Jesse Fox (Owner/Operator at Havoc Fighting Championships) – I think what’s missed in this article is the fact that shows are double the cost as they were before, Commission costs are higher , flights are more, hotels are more , fighters want huge money to fight but ticket sales have always stayed the same also most venues we use her won’t allow us to have our own liquor license so that right there cuts any revenue we could have gotten in half. I’ve put on 10 shows in the last three years and I’m pretty honest with everyone about how much money is made which isn’t a lot. Promoting shows for us at Havoc Fighting Championships is for the love of the sport not even close to our full time job. We’ve lost money on two of our 10 shows and broke even twice but every show has been a blast to put on and see.

So for him to say some of that stuff in the article is uneducated in my opinion. But until you put a show on no one know what it actually costs , people see a big crowd and instantly think you made all this cash which isn’t the case 80% of the time.

I think Alberta is doing great we have 4 solid shows there’s a fight card almost every month and have a lot of legit fighters and up and comers.

Patrick has been around the sport a long time but until you put a show on yourself and spend your own money you don’t realize the cost involved, you can’t just bring in top talent from all over the world like the UFC when you have a 1500 person venue , you’ll be a one and done fight promotion.

Sunny Sareen (Unified MMA President) – I can understand Patrick’s view on it, some of Canada’s largest promotions have come and gone now like The Score Fighting Series, MFC and TKO. Those were all quality promotions that helped build some of the countries elite. But we do have some great promotions starting to build our countries top athletes like Havoc, Xcessive Force, Hard Knocks, King of the Cage and Unified MMA. But it will take time for us to see who starts making an impact on rankings. I’m expecting a solid year from up and coming MMA fighters across Canada.

I think Canadian MMA is pretty strong lately as well. I think they just feel it worse out east because of their commission.


  1. i put on 3 shows in montreal in 18 months, during that time, there were at least another 3 shows by 2 different promoters. thats 6 shows in 18 months, i dont know about the other guys, but pat cote didnt show up to anyone of my shows, or offer any support of any nature. i didnt do the shows to make money, i knew i would lose, i wanted to get guys fights because there had been a lull in quebec mma. the cheapest show i put on cost 55 000 and our revenue didnt even come close! i have tremendous respect for all the guys quoted in the article who are trying to keep this sport going. its not a lack of fighters, at least in my opinion, corporate sponsorship has dried up, the value proposition to casual fans is limited and how long can a promoter go losing money until they say alright i tried enough is enough

  2. You missed a very successful promotion out east(Ontario is not “the east”), in Nova Scotia: Extreme Cage Combat.

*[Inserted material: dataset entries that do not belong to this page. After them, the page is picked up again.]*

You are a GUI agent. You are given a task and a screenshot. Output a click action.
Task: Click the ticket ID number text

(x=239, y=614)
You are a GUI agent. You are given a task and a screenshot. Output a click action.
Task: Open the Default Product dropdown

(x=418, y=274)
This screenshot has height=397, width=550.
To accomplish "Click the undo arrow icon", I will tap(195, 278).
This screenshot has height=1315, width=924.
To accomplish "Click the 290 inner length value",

    While not putting on 10 shows a year like some other organizations, they’re putting on their 24th show next month, which is a real triumph in a small market.

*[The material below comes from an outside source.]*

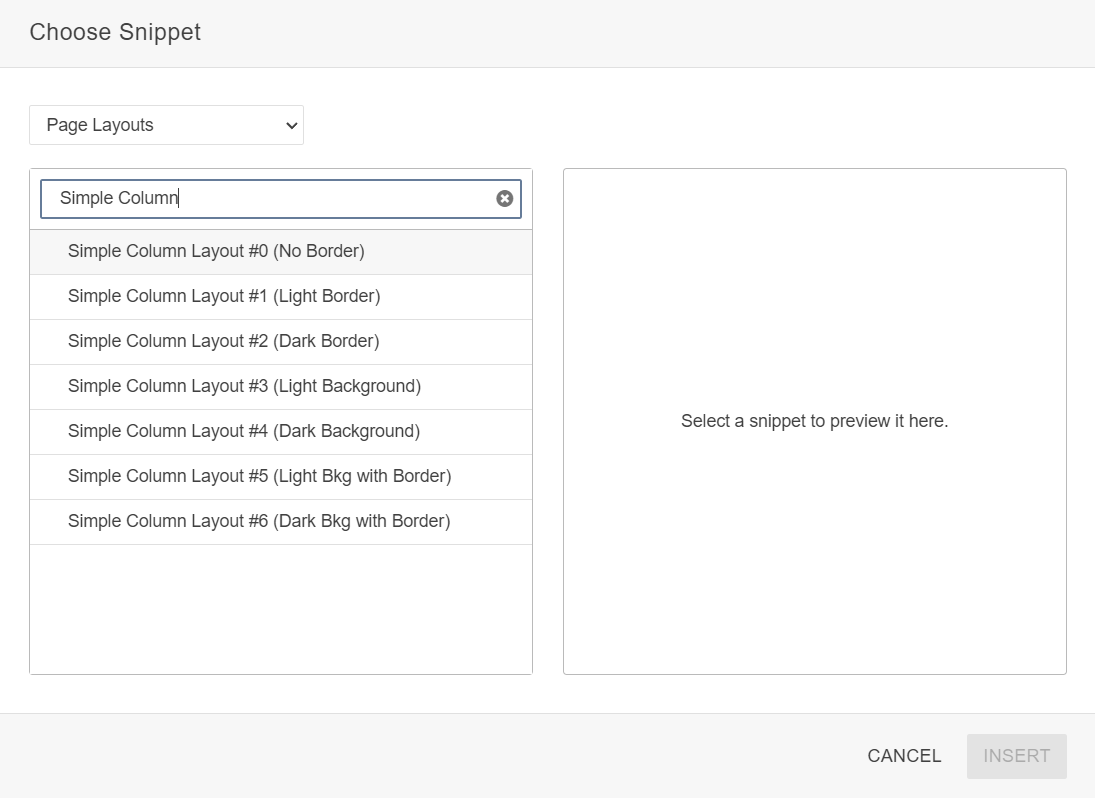Select Simple Column Layout #0 (No Border)
Screen dimensions: 1095x798
216,252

    The UFC is actually a huge problem in the viability of local fight scenes in my opinion. They saturate the market with so many events, that consumers aren’t left wanting more. Between events and fight nights, the casual fan, the one that local promoters need to come out to shows, has lots to watch at home or the local pub.

    The second issue is that the UFC views the regional organizations as rivals, rather than allies. When a UFC fight night came to Halifax NS, the home turf of ECC, there was no co-promotion at all. This was due to the UFC considering ECC a rival, rather than a proving ground for young fighters who hope to make it to the UFC one day. This failure to align with regional promoters means that there aren’t purses for up and comers to survive in the fight game.

    The UFC is killing off its future success in opting to try and take all the money on the table now, rather than building a long term feeder system to deliver top tier talent.